Por el Rev. José Eugenio Hoyos
Arlington Catholic Herald
12 de noviembre de 2009
La oración es uno de los grandes regalos que Dios ha puesto en nuestros corazones y en nuestro diario vivir. El mismo Jesús nos invita a que aprendamos a orar y estemos en continua oración. La oración debe ser nuestro alimento espiritual más importante de cada día. Es el alimento con las vitaminas espirituales que fortalecen el alma.
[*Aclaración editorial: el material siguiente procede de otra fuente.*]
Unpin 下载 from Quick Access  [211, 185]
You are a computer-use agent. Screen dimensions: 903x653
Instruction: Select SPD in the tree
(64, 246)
Así como las aves han nacido para volar y el pez para nadar, no podemos olvidar que el hombre ha nacido para orar, para vivir en presencia de Dios. Porque San Pablo nos dice: “en Él vivimos, nos movemos y existimos.” Cuando el orante en sus encuentros con Dios, va experimentando esta presencia única y gozosa, por fin termina llevándola a su vida. Nuestra vida será un camino recorrido en la presencia de Dios si aprendemos a abrir el corazón a Dios que habita dentro de nosotros, o al Dios que está presente en la creación, o al mismo Dios presente en la comunidad, o en nuestros hogares, en el sagrario o en los hombres sufrientes, esos Cristos Crucificados de la historia de hoy.
Camina hermano(a) en la presencia de Dios y te sentirás amado por Dios, te sentirás dichoso y feliz. Camina en su presencia y tu vida tendrá sol y frescura, camino y horizonte, profundidad y altura. Dios será para ti como tu respiración, como el latido de tu corazón.
En varios capítulos de las Sagradas Escrituras vemos a Jesús invitándonos a orar y a ser ejemplo de oración: “se levantó de madrugada y salió, se marchó al descampado y estuvo orando allí” (Mc 1,35). “Cuando estéis orando, perdonad lo que tengáis contra otros, para que también vuestro Padre del cielo os perdone vuestras culpas” (Mc 11,25). “Cuando quieras orar entra en tu aposento, echa la llave y rézale a tu Padre que está allí en lo escondido…cuando recéis no seáis palabreros” (Mt 6, 6-7).
Un “Padre Nuestro” rezado como un acto de amor y de entrega, arranca de Dios aquello que más necesitamos. Cada una de sus palabras puede ayudarnos a hacer una nueva oración, pues contiene las verdades más profundas de nuestra fe. Que Él es nuestro Padre, y de ahí se deriva que nos ama, que nos escucha, que nos cuida, que nos espera en el cielo. Que nuestra vida tiene sentido en buscar su gloria, en instaurar su reino en el mundo, en cumplir su voluntad. Que nos cuida de los peligros y nos da el alimento y la fuerza espiritual que necesitamos para recorrer el camino hacia Él.
Quizás desde que éramos niños venimos repitiendo nuestras oraciones de cuna. Pero sin duda, cada vez que lo hacemos, Dios “interrumpe todas sus ocupaciones” para escucharnos y atendernos como el mejor de los padres.